Copy the rows below line for line, leaving everything unchanged.

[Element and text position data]
====
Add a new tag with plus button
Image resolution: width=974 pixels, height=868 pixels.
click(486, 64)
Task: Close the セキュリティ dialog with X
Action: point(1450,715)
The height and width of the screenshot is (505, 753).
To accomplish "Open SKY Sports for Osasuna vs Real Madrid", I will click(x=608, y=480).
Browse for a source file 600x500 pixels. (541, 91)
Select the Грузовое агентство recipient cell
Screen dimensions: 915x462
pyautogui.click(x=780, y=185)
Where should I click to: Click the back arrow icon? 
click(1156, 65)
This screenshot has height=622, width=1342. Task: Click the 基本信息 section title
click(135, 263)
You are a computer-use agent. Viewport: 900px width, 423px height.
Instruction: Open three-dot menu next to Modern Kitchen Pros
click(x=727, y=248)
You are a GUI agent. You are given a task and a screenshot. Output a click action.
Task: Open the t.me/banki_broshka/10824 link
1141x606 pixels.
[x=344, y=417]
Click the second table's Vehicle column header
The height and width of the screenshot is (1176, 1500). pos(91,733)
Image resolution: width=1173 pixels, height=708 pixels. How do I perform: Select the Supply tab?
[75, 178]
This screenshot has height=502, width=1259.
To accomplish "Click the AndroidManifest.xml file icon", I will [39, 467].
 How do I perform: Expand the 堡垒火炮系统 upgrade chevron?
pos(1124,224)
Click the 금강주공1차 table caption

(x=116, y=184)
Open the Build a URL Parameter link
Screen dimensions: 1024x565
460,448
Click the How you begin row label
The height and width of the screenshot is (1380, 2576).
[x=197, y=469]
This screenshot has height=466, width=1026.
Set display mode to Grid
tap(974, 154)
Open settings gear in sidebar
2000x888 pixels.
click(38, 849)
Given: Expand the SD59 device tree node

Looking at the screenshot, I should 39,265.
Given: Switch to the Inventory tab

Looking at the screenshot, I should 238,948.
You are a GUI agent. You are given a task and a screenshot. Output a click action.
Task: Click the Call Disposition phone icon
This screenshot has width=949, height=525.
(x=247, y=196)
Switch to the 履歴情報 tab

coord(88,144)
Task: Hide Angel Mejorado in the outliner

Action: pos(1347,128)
====
> **Exercise output**:
Add a new tag with plus button
Image resolution: width=974 pixels, height=868 pixels.
click(486, 64)
Task: Close the セキュリティ dialog with X
Action: point(1450,715)
The height and width of the screenshot is (505, 753).
To accomplish "Open SKY Sports for Osasuna vs Real Madrid", I will click(x=608, y=480).
Browse for a source file 600x500 pixels. (541, 91)
Select the Грузовое агентство recipient cell
Screen dimensions: 915x462
pyautogui.click(x=780, y=185)
Where should I click to: Click the back arrow icon? 
click(1156, 65)
This screenshot has height=622, width=1342. Task: Click the 基本信息 section title
click(135, 263)
You are a computer-use agent. Viewport: 900px width, 423px height.
Instruction: Open three-dot menu next to Modern Kitchen Pros
click(x=727, y=248)
You are a GUI agent. You are given a task and a screenshot. Output a click action.
Task: Open the t.me/banki_broshka/10824 link
1141x606 pixels.
[x=344, y=417]
Click the second table's Vehicle column header
The height and width of the screenshot is (1176, 1500). pos(91,733)
Image resolution: width=1173 pixels, height=708 pixels. How do I perform: Select the Supply tab?
[75, 178]
This screenshot has height=502, width=1259.
To accomplish "Click the AndroidManifest.xml file icon", I will [39, 467].
 How do I perform: Expand the 堡垒火炮系统 upgrade chevron?
pos(1124,224)
Click the 금강주공1차 table caption

(x=116, y=184)
Open the Build a URL Parameter link
Screen dimensions: 1024x565
460,448
Click the How you begin row label
The height and width of the screenshot is (1380, 2576).
[x=197, y=469]
This screenshot has height=466, width=1026.
Set display mode to Grid
tap(974, 154)
Open settings gear in sidebar
2000x888 pixels.
click(38, 849)
Given: Expand the SD59 device tree node

Looking at the screenshot, I should 39,265.
Given: Switch to the Inventory tab

Looking at the screenshot, I should 238,948.
You are a GUI agent. You are given a task and a screenshot. Output a click action.
Task: Click the Call Disposition phone icon
This screenshot has width=949, height=525.
(x=247, y=196)
Switch to the 履歴情報 tab

coord(88,144)
Task: Hide Angel Mejorado in the outliner

Action: pos(1347,128)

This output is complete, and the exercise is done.